Dunbar, given to cultivating boredom, to seeking eternity, lies motionless in bed: he goes so far in his efforts that at one point Yossarian, looking at him, wonders whether he is still alive. This will remind us of the story of the Ven. Sañjīva who, we are told (M. 50: i,333), was seated immersed in the highest meditative attainment when some cowherds, shepherds, and ploughmen, passing by, saw him and thought, as did Yossarian of Dunbar, that he was dead. They collected grass, wood, and cowdung, heaped it up about the Ven. Sañjīva, set his pyre alight, and went on their way. The next morning Ven. Sañjīva emerged from his meditative attainment and went wandering for almsfood. His would-be cremators were astonished at seeing him alive and gave him the name by which he became known, Sañjīva, which means "with life." Dunbar seems to have lacked the Ven. Sañjīva's meditative abilities, but each sought to escape death (Ven. Sañjīva, the Sutta tells us, successfully), and each came thereby to be taken as dead.

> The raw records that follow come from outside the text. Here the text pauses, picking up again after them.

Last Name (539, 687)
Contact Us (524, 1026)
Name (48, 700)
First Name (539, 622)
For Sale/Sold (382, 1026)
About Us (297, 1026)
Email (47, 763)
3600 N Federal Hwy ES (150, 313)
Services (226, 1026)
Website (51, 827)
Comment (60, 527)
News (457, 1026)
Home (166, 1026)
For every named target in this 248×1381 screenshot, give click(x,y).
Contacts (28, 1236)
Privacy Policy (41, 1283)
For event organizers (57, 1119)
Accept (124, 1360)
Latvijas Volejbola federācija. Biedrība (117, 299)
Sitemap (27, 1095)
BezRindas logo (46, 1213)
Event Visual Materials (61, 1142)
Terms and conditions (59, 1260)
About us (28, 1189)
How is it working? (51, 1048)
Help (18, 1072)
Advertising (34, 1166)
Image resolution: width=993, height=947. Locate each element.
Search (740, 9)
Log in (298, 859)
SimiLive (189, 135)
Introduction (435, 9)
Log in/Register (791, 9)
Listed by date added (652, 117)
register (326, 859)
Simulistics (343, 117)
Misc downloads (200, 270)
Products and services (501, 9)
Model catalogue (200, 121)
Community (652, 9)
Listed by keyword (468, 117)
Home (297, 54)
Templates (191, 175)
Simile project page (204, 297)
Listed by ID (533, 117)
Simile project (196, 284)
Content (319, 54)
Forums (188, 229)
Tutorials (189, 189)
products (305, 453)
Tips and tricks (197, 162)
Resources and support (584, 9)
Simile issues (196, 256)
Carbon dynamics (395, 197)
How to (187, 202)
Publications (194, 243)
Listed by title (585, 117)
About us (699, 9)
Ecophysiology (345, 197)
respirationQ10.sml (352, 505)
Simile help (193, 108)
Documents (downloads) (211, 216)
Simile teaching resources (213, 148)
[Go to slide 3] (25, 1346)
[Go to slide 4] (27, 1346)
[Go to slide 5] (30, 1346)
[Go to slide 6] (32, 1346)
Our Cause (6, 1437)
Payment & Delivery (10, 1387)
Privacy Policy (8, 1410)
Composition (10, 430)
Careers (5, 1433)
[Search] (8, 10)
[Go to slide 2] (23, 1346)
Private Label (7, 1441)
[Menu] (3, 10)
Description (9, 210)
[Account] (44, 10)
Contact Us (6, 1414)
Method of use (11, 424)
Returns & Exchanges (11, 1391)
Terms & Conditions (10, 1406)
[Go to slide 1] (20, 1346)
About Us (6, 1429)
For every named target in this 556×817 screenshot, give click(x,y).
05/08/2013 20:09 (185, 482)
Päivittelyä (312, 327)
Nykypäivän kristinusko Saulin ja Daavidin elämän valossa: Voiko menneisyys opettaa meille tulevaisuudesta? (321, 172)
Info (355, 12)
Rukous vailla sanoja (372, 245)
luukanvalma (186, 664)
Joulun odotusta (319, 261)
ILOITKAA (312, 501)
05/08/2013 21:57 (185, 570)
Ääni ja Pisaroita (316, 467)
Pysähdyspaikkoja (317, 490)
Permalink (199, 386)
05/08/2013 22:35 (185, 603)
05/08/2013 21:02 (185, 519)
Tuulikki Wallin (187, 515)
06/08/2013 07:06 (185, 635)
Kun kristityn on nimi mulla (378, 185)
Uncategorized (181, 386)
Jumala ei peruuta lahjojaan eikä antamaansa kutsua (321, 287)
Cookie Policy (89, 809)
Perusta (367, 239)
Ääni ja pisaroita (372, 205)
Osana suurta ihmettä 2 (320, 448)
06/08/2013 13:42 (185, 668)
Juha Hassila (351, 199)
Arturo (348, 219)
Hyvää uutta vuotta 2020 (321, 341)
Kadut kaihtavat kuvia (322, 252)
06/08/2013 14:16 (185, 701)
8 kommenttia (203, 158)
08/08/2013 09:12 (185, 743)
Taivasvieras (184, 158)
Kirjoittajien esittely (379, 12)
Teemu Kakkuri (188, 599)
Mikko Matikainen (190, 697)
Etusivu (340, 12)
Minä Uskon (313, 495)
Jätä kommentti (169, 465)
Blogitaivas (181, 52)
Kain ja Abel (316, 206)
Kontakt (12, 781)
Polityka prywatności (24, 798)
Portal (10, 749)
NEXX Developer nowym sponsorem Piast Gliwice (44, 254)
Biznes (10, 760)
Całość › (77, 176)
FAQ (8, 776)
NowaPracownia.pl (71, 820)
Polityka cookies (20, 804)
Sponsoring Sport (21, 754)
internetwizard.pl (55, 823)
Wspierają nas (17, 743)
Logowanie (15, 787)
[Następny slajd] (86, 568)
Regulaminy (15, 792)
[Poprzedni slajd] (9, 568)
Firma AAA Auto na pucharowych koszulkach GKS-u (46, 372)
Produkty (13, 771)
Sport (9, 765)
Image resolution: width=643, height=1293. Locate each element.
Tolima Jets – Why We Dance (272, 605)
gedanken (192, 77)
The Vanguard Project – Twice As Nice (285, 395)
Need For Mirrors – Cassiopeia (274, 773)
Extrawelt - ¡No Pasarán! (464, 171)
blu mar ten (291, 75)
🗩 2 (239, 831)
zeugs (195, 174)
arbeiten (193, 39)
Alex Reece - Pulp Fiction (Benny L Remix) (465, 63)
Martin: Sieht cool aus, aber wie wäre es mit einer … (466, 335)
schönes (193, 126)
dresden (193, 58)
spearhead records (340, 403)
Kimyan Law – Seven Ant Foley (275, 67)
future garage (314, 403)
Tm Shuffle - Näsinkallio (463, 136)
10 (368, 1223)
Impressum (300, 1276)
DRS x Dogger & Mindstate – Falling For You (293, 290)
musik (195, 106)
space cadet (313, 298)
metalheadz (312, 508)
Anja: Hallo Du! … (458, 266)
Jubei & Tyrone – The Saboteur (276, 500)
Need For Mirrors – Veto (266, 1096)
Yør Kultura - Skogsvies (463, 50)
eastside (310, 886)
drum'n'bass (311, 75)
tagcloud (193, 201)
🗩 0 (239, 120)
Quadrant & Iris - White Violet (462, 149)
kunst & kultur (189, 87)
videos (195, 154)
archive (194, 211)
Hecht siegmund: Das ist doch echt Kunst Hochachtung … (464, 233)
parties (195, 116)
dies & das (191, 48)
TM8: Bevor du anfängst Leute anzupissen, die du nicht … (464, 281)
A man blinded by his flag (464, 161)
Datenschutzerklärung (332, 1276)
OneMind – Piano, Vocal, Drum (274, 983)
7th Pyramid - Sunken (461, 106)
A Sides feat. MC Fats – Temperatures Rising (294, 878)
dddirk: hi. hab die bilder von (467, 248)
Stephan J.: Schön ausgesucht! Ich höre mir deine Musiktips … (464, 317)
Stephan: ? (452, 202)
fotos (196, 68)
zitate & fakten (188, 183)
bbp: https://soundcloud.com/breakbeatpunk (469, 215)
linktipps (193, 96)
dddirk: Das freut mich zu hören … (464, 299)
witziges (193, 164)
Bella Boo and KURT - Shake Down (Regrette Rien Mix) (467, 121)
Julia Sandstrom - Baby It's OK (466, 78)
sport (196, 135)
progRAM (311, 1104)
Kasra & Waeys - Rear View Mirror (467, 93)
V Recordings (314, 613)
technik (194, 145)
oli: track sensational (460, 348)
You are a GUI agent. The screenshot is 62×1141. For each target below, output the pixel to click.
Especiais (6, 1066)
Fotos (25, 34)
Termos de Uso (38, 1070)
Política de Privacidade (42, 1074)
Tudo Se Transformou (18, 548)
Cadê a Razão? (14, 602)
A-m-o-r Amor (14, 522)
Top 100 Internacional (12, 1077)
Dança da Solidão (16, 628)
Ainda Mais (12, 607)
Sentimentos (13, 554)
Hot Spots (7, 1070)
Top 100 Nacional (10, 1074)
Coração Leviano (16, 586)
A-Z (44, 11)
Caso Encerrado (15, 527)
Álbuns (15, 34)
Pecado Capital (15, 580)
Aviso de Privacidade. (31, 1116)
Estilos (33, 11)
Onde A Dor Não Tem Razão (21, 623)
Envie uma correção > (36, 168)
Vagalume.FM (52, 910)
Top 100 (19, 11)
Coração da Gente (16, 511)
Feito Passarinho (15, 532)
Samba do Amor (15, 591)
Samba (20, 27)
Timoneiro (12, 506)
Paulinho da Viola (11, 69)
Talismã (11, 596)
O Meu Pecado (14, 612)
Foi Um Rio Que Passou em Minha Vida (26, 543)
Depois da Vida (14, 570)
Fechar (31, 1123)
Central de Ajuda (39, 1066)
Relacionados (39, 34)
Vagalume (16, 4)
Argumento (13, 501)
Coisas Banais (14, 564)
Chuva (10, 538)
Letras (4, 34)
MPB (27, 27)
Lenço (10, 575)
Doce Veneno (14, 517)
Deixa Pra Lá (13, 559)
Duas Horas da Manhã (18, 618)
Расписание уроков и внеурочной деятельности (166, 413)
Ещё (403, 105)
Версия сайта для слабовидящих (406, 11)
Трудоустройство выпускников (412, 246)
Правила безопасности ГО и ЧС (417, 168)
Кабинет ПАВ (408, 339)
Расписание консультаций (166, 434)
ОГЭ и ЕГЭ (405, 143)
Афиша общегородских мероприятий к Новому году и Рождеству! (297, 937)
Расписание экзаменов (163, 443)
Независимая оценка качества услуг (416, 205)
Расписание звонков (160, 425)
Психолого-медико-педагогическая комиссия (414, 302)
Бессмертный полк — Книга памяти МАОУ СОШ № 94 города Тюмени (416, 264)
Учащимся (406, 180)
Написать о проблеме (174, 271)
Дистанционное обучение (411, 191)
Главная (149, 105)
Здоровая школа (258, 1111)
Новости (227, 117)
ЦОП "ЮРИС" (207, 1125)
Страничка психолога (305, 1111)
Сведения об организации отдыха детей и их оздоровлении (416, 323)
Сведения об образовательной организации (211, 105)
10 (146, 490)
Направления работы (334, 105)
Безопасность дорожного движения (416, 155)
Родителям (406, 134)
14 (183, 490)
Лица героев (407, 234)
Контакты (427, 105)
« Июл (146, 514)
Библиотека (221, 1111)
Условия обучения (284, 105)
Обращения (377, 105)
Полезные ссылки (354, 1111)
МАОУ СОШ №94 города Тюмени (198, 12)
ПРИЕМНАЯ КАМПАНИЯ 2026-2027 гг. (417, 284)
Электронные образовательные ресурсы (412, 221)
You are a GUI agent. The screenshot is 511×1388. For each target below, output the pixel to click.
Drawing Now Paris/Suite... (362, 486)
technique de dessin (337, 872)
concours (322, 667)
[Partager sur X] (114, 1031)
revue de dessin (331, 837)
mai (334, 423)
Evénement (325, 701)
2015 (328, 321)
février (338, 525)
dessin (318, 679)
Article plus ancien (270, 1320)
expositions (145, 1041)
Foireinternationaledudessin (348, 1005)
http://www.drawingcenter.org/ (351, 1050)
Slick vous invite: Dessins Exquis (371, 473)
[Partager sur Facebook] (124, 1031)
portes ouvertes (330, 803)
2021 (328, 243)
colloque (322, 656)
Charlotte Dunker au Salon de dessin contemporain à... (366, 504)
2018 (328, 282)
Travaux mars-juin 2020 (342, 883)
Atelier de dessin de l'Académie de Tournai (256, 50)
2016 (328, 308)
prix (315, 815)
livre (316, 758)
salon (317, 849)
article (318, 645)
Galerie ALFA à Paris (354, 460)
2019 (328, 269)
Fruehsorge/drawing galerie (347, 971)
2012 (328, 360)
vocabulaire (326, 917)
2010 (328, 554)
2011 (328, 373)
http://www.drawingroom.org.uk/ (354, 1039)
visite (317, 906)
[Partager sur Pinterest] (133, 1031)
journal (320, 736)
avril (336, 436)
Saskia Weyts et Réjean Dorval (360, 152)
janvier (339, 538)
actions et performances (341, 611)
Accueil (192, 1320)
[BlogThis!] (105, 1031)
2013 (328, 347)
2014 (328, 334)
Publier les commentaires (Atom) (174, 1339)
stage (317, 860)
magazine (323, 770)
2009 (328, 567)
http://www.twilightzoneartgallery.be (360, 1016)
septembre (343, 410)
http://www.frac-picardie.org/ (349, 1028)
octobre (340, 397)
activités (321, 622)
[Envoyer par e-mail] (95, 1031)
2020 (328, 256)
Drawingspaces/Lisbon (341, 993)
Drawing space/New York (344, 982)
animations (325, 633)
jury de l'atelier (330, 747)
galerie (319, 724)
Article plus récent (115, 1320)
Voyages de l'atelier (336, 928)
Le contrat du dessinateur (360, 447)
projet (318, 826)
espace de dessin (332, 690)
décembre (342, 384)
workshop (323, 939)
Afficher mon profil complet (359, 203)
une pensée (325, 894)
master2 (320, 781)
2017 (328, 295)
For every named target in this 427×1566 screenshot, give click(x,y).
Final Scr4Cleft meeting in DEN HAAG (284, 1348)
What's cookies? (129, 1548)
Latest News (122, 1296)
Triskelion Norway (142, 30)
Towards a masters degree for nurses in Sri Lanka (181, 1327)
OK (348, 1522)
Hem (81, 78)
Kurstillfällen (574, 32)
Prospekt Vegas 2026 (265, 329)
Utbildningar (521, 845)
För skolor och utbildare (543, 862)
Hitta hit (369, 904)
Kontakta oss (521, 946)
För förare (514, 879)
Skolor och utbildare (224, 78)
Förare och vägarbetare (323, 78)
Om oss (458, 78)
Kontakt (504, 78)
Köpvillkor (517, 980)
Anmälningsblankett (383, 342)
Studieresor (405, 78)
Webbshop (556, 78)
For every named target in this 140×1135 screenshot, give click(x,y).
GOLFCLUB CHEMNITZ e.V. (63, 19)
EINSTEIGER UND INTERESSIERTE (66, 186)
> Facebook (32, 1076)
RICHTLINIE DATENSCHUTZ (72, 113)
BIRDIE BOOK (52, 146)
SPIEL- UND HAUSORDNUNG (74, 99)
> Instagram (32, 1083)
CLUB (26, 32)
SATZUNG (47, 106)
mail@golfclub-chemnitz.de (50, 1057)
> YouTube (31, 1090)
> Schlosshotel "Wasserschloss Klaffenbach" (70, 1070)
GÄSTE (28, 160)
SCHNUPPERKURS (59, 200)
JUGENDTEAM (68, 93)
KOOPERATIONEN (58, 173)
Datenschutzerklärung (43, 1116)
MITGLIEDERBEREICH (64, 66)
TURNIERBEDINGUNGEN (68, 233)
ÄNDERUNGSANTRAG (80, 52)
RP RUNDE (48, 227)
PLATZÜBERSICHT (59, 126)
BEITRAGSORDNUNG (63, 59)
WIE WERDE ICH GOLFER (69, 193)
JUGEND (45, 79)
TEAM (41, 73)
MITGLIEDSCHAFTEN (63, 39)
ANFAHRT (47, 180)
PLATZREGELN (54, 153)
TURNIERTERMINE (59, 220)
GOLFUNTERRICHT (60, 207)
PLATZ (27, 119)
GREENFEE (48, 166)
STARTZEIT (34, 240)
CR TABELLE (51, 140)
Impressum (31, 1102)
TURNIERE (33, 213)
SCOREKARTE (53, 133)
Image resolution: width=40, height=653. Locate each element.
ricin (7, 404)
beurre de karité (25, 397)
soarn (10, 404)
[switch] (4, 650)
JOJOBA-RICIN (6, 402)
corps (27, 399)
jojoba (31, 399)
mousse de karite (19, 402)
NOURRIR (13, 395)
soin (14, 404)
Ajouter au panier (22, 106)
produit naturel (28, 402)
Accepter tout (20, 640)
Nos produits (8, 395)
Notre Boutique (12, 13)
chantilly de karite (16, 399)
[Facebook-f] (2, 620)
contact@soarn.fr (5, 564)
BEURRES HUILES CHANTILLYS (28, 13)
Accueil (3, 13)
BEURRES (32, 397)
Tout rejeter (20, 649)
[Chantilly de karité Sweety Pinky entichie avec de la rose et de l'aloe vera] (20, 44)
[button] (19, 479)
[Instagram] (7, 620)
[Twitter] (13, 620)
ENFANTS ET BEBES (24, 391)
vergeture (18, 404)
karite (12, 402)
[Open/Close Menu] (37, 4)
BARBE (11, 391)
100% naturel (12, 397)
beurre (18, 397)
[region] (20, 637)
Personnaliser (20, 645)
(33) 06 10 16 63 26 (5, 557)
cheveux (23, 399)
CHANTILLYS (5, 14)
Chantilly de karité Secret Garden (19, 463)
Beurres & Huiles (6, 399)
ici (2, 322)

It is common, of course, for beginning meditators to be assailed by boredom (as well as the other four hindrances); however, this does not justify equating boredom and meditation: on the contrary, boredom is an enemy of meditation. Despite the story of Ven. Sañjīva, then, we must regard any effort to equate meditation with the cultivation of boredom as tenuous, and as being further weakened by the episode in which Dunbar becomes a fortiori. However, we must also note that it is immediately after Dunbar becomes convinced, upon re-encountering the soldier in white, that (p. 358) "There's no one inside! ...He's hollow inside, like a chocolate soldier" -- thereby perhaps suggesting something of the Buddha's teaching of anattā, of not-self -- that Dunbar is disappeared. We never learn the meaning of this cryptic event ("It doesn't make sense. It isn't even good grammar" -- p. 359), but if the parallel with meditation is accepted then the further parallel that would be suggested here is with nibbāna, extinction. After being disappeared Dunbar is described (p. 360) as being "nowhere to be found", which is exactly how the Suttas describe beings who have attained full enlightenment (arahattā).
Perhaps a literary parallel of an achievement that transcends literature (let alone literature, nibbāna transcends bhava, being) could not be more closely described; but in any case we cannot allow that the parallel is more than a suggestion, and (no doubt inevitably) an inaccurate one at that. And in any case to be disappeared sounds, from Heller's description of it, far less desirable than extinction, from the Buddha's description of that. (Still, it would be interesting to know how much acquaintance Heller actually had, if any, with any school of Buddhism during the seven years in which he was writing Catch-22.)
from The Buddha and the Catch-22
 The phrase occurs frequently in the Suttas. See e.g. the concluding lines of the Vakkali Sutta (Samy. XXII,87). At Dh. 180 we find:
That tangle of snares by which he'd be penned isn't found anywhere.
His range has no end, that Buddha awake.
What track can there be to trace one who's trackless, craving-free?
 This question was put to Mr. Heller. The reply was that he knew "not an inkling." The range of the puthujjana, it seems, is more extensive than commonly supposed.